His mouth twitched and he took the cigarette back from me, taking a final puff before throwing it on the ground and crushing the butt beneath his boot. “Uh, well, there are a few girls that…might have mental issues.”
I leaned in closer to him. “Yeah? What do they look like?”
“Well, they’re hot.”
I rolled my eyes. “Don’t tell me you slept with mental cases.”
He looked shocked. “No. Look, I don’t need to get involved with a psychopath, and these chicks are clearly psychopaths. But anyway, if you must know, they aren’t after me. They like Graham and Sage. They follow them around on every single tour.”
“Is one of the girls tall and thin with long white hair and purple eyes?”
“I don’t know about her eye color but that sounds like Sonja.”
“You’ll know if you met her.”
“I think I might have.”
He regarded me carefully. “Did it feel like you had your soul sucked out of you, like she drained every essence of your being and you were left with nothing but a shell?”

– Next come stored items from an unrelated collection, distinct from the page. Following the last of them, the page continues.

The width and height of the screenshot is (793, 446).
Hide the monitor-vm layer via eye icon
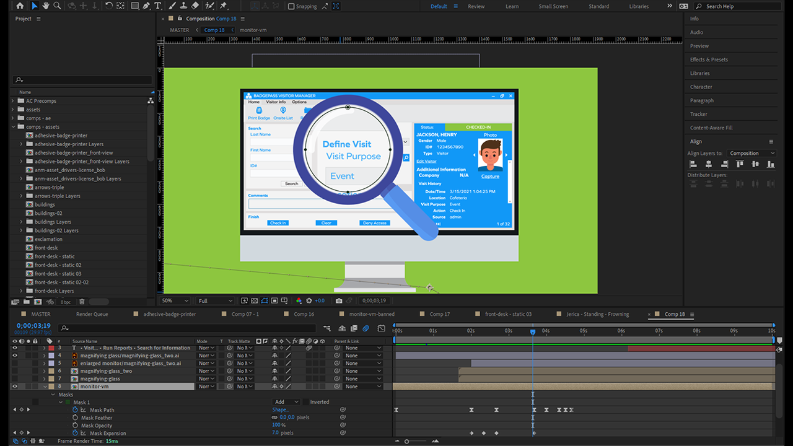15,387
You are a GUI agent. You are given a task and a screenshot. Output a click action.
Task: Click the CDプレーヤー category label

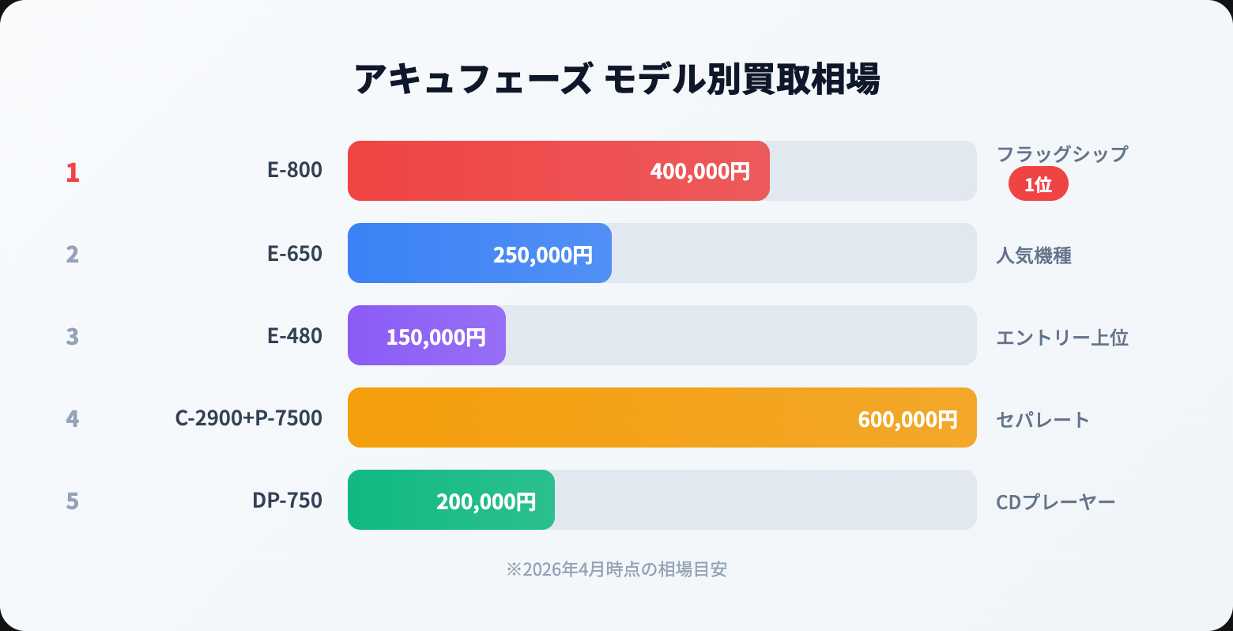1055,502
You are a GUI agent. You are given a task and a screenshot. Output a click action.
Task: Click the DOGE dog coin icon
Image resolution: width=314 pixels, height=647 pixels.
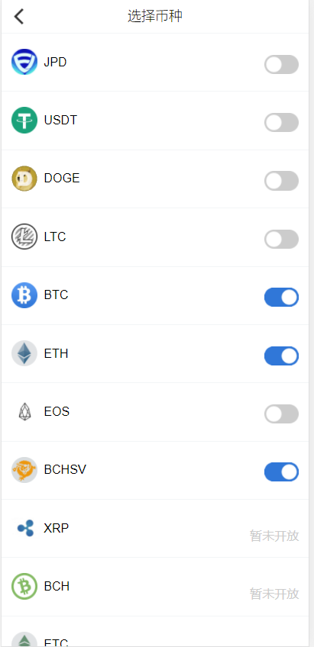click(24, 179)
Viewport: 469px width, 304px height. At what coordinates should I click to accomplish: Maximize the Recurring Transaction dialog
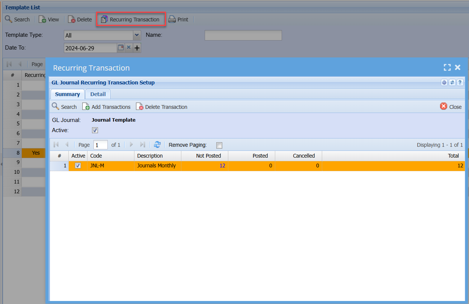click(x=447, y=68)
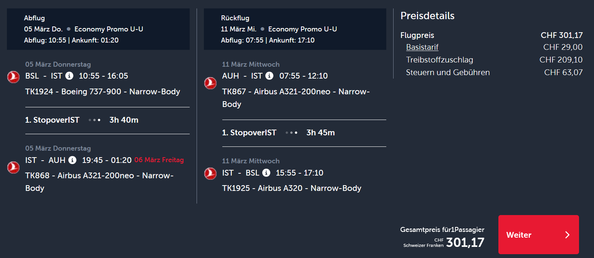Click the chevron arrow on Weiter button
The width and height of the screenshot is (594, 258).
pyautogui.click(x=567, y=235)
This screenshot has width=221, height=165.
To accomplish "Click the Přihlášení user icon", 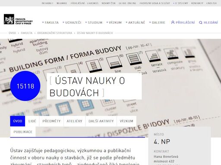I will [x=173, y=22].
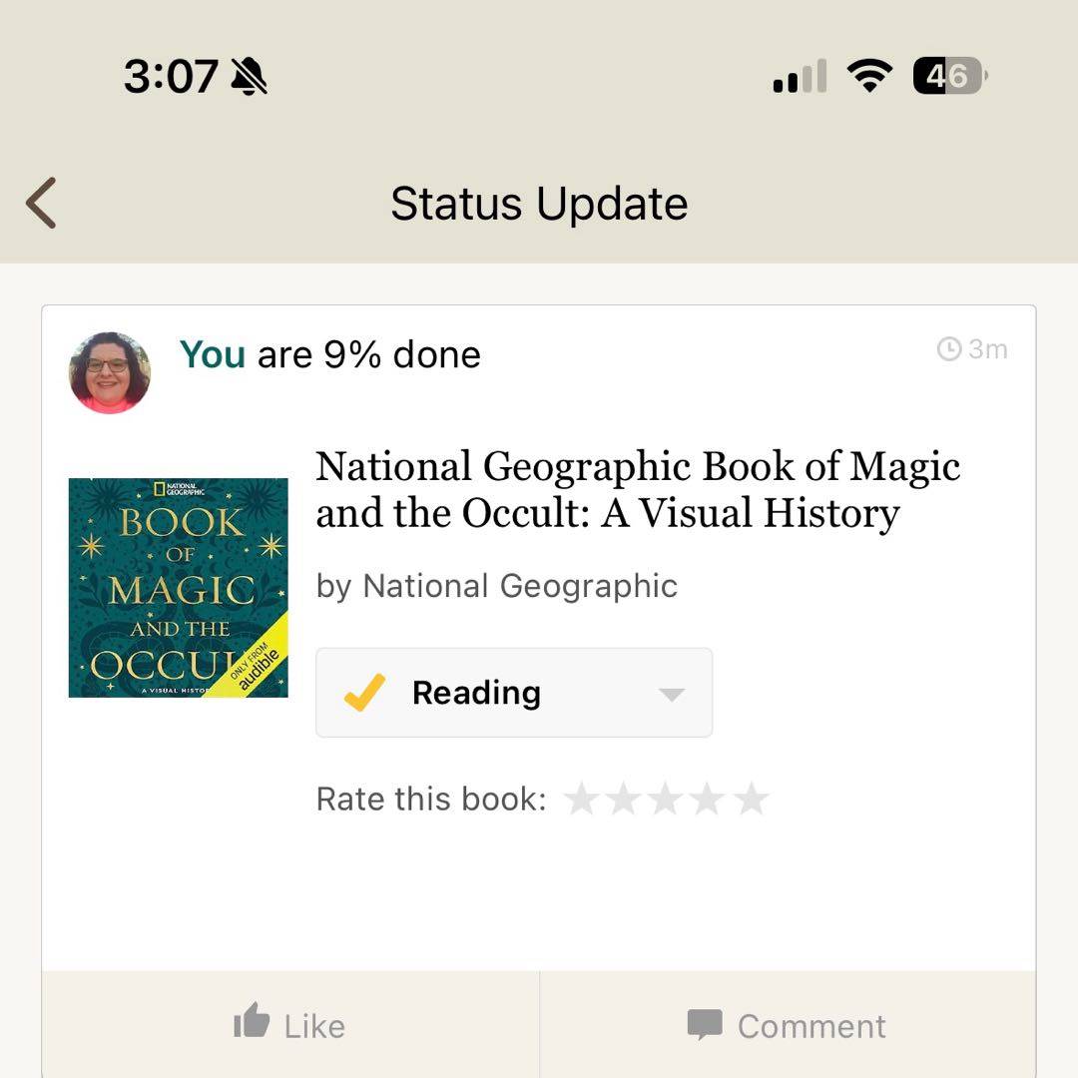Expand shelf options with the gray arrow

click(x=672, y=694)
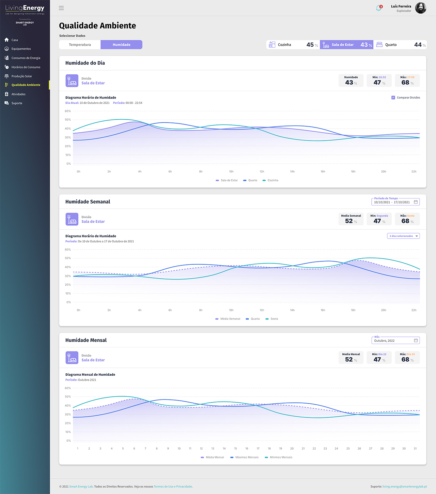Open the Mês Outubro, 2022 picker
Viewport: 436px width, 494px height.
click(395, 341)
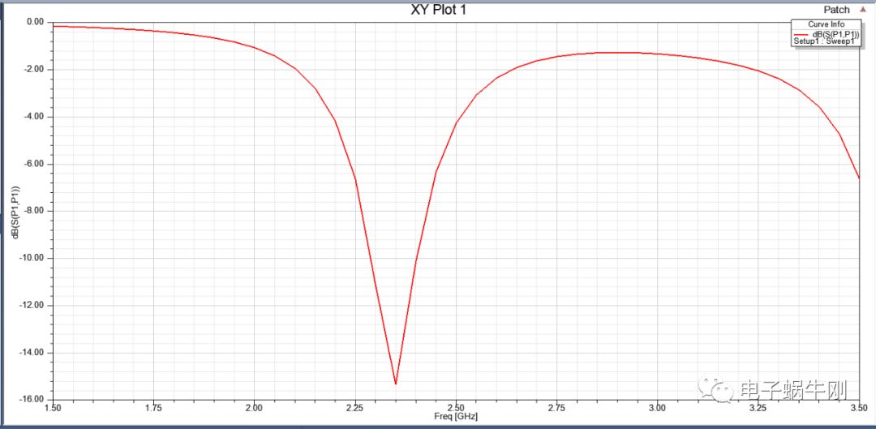Click the 1.50 start value on X axis

(54, 407)
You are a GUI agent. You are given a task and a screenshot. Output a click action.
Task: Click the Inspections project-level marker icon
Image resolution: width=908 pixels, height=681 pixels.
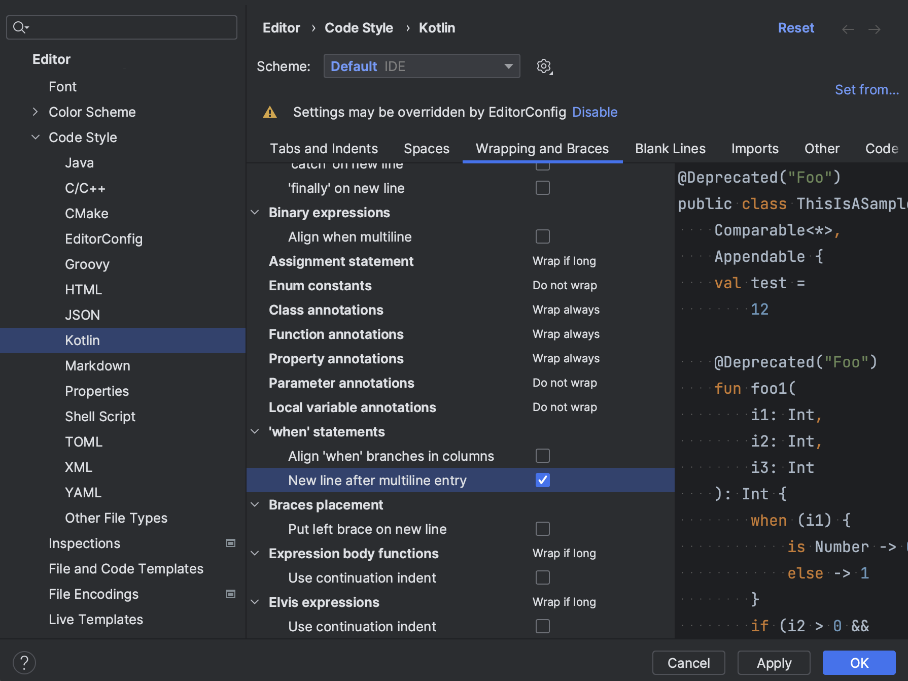(x=231, y=543)
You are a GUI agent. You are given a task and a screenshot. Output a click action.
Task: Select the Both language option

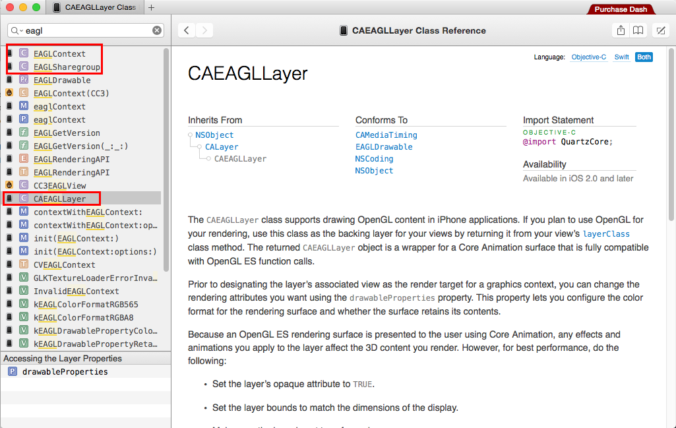coord(644,57)
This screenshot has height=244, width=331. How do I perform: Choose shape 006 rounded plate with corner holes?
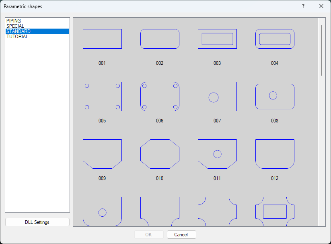coord(160,96)
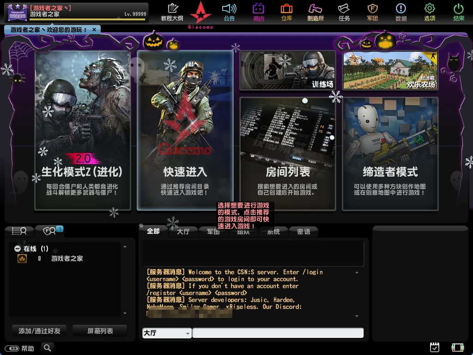Open the 屏蔽列表 block list

[x=99, y=331]
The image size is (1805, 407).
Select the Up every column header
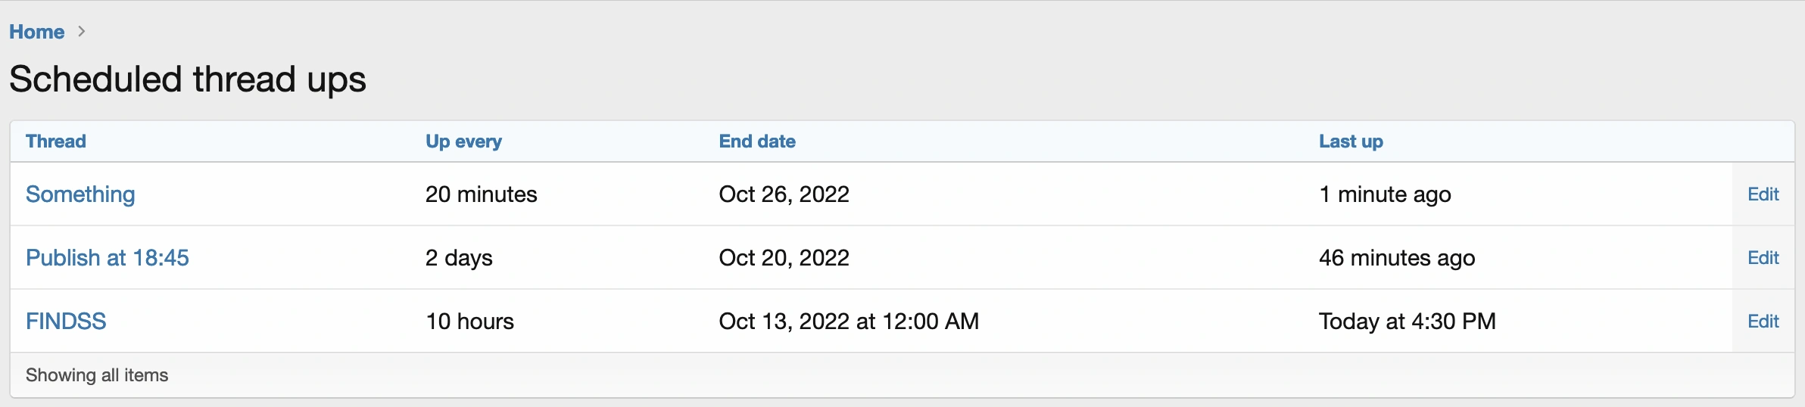coord(463,141)
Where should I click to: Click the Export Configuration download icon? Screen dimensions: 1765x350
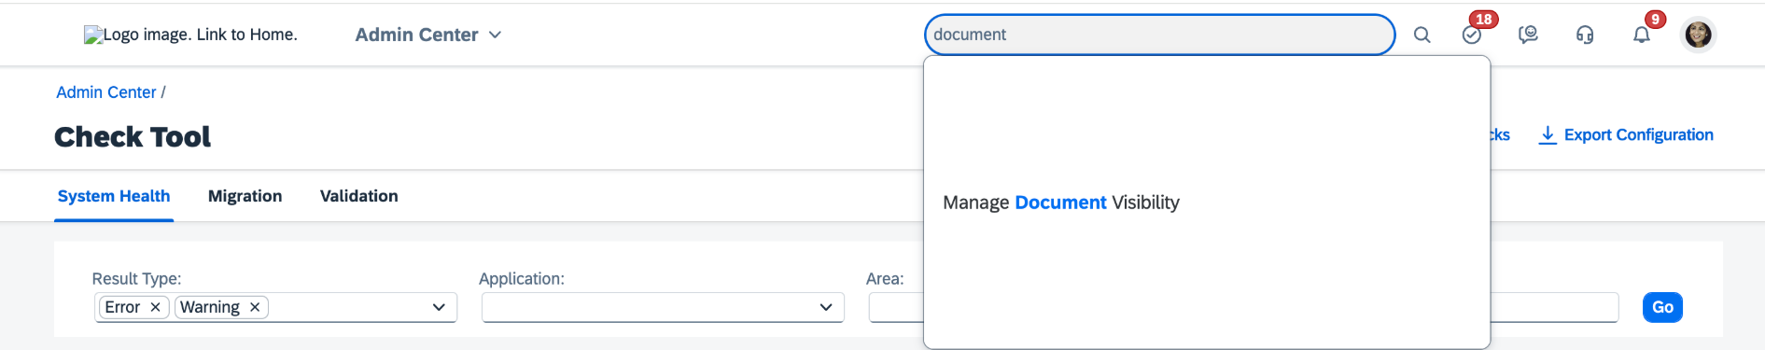pos(1548,134)
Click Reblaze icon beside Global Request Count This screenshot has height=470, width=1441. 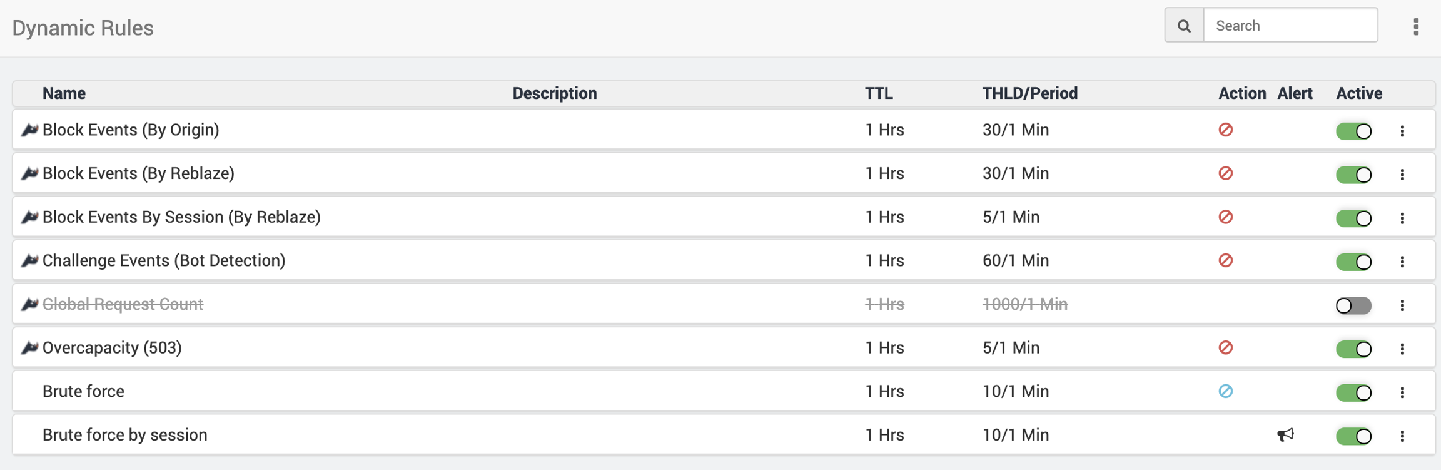click(x=29, y=304)
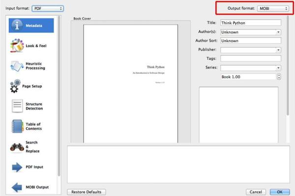Open the Heuristic Processing icon
The width and height of the screenshot is (295, 196).
[17, 66]
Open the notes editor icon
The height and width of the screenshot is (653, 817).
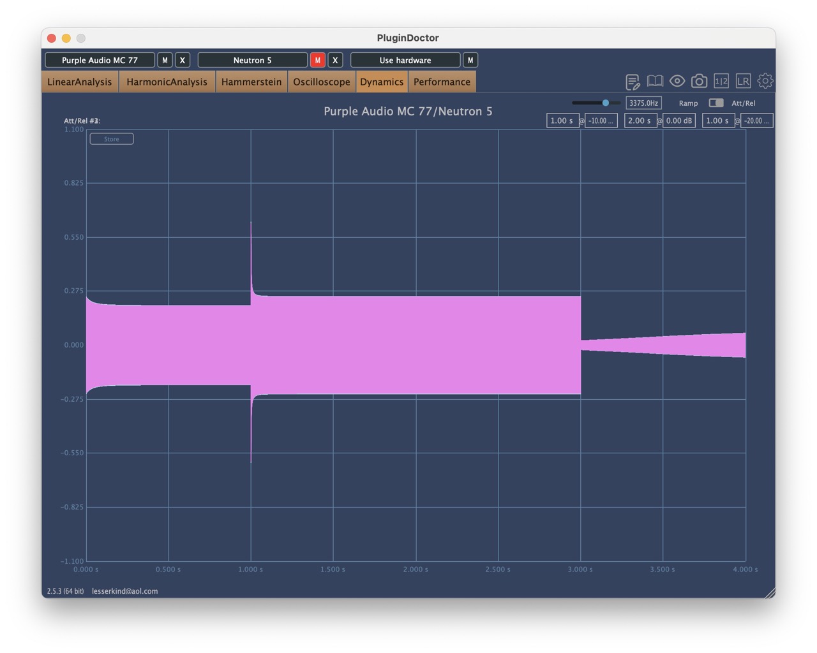point(633,81)
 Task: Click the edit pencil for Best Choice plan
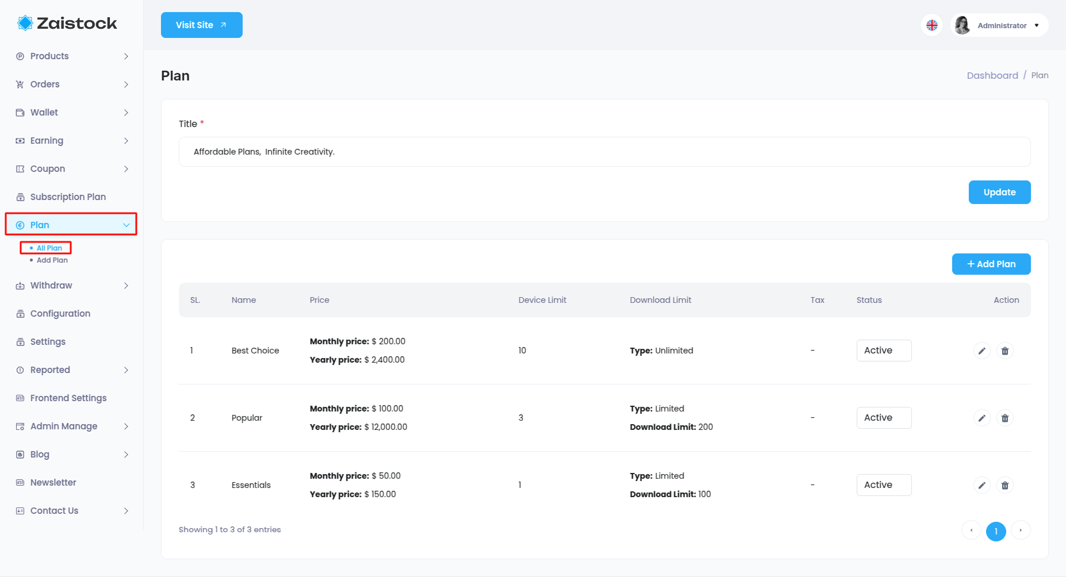point(982,351)
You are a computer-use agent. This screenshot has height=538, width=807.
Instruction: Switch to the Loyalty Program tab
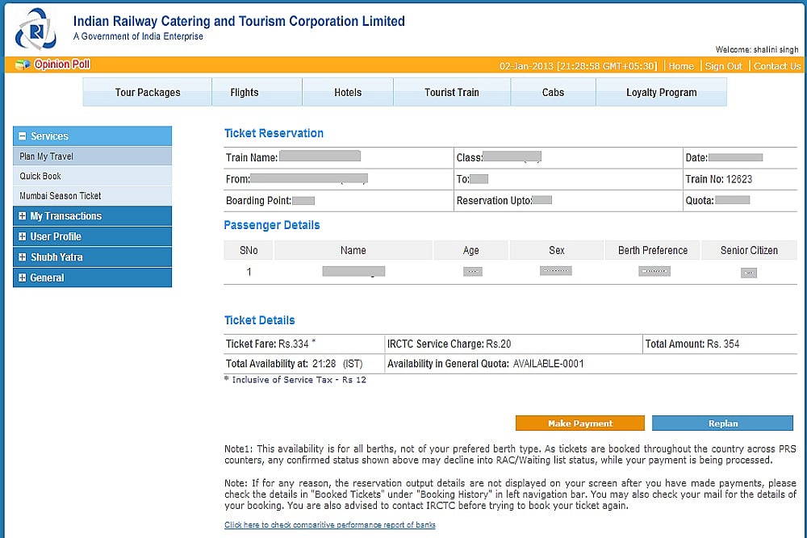(x=661, y=93)
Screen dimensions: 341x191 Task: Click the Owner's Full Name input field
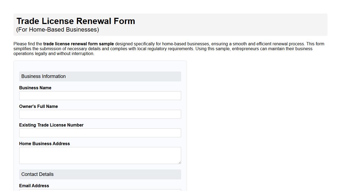coord(100,114)
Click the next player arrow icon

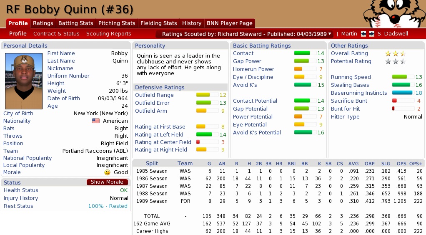(x=372, y=34)
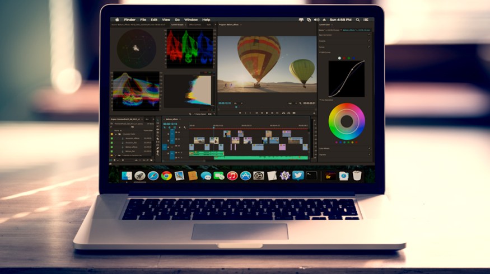The image size is (490, 274).
Task: Launch Safari from the dock
Action: [x=152, y=176]
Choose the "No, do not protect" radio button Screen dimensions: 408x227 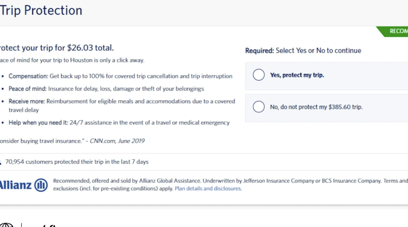[259, 107]
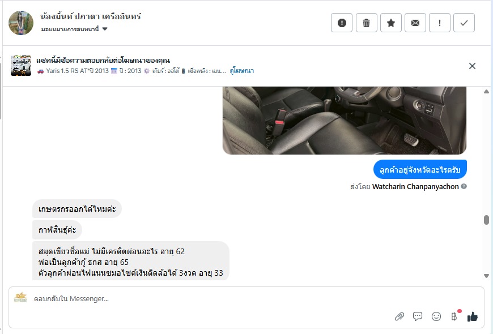Screen dimensions: 493x334
Task: Click the vertical scrollbar thumb in chat
Action: [486, 220]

I looked at him askance. “Maybe. The girl I met was in the bathroom, and yeah, I don’t know about the soul sucking per se, but she was very strange. She told me some crazy shit that didn’t make sense, then said she was coming after Sage.”
He nodded. “Oh yeah, that’s Sonja. She’s the crackpot ringleader of the GTFOs.”
“You mean the GTOs?” I was thinking of Girls Together Outrageously, which was a more or less respected and nearly professional groupie outfit led by Miss Pamela, Jimmy Page’s muse (who charmed him, along with Jim Morrison, Mick Jagger, and a million other men).
“No, the GTOs are lovely ladies. We call these chicks the GTFOs—or Get the Fuck Outs.”
I had to smile at that, despite being riveted to everything Robbie was saying. “So who else is in this, what was it, crackpot group?”
He listed off his fingers. “Sonja The Soul-Sucker. Terri the Know-It-All, who, by the way, pretends she’s a music journalist too. Don’t fall for it. She’s not. And Sparky. She’s the short round one. You’ll see them again, unfortunately.”
“And they’re stalking Graham too.”
“Yep. And for some reason, I guess cuz Sparky’s all pro-Satanic cult, Graham likes to have them around. Keeps his damned and needy soul feeling wanted. He usually goes off with them and they leave us alone, though I shudder to think what they’re doing.”
I made a disgusted face, not wanting to think about it either.
“Graham’s a bit of an odd one, isn’t he?”
A dark expression momentarily clouded his face. “Odd is an understatement. Sometimes he can get a little scary…”
I frowned at that, ignoring the skin prickling feeling at the back of my neck and was about to ask Robbie what he meant when we were interrupted.
“What are you guys doing? Get your arses over here!” Jacob boomed, poking his ginger head from around the corner.
I shot Robbie an apologetic look. “Sorry if I got you in trouble with the boss.”
“Oh whatever, we pay his salary,” he said dismissively. “I’m glad you talked to me. And again, I’m sorry about last night. I’ll try to do my, um, wheelings and dealings in private.”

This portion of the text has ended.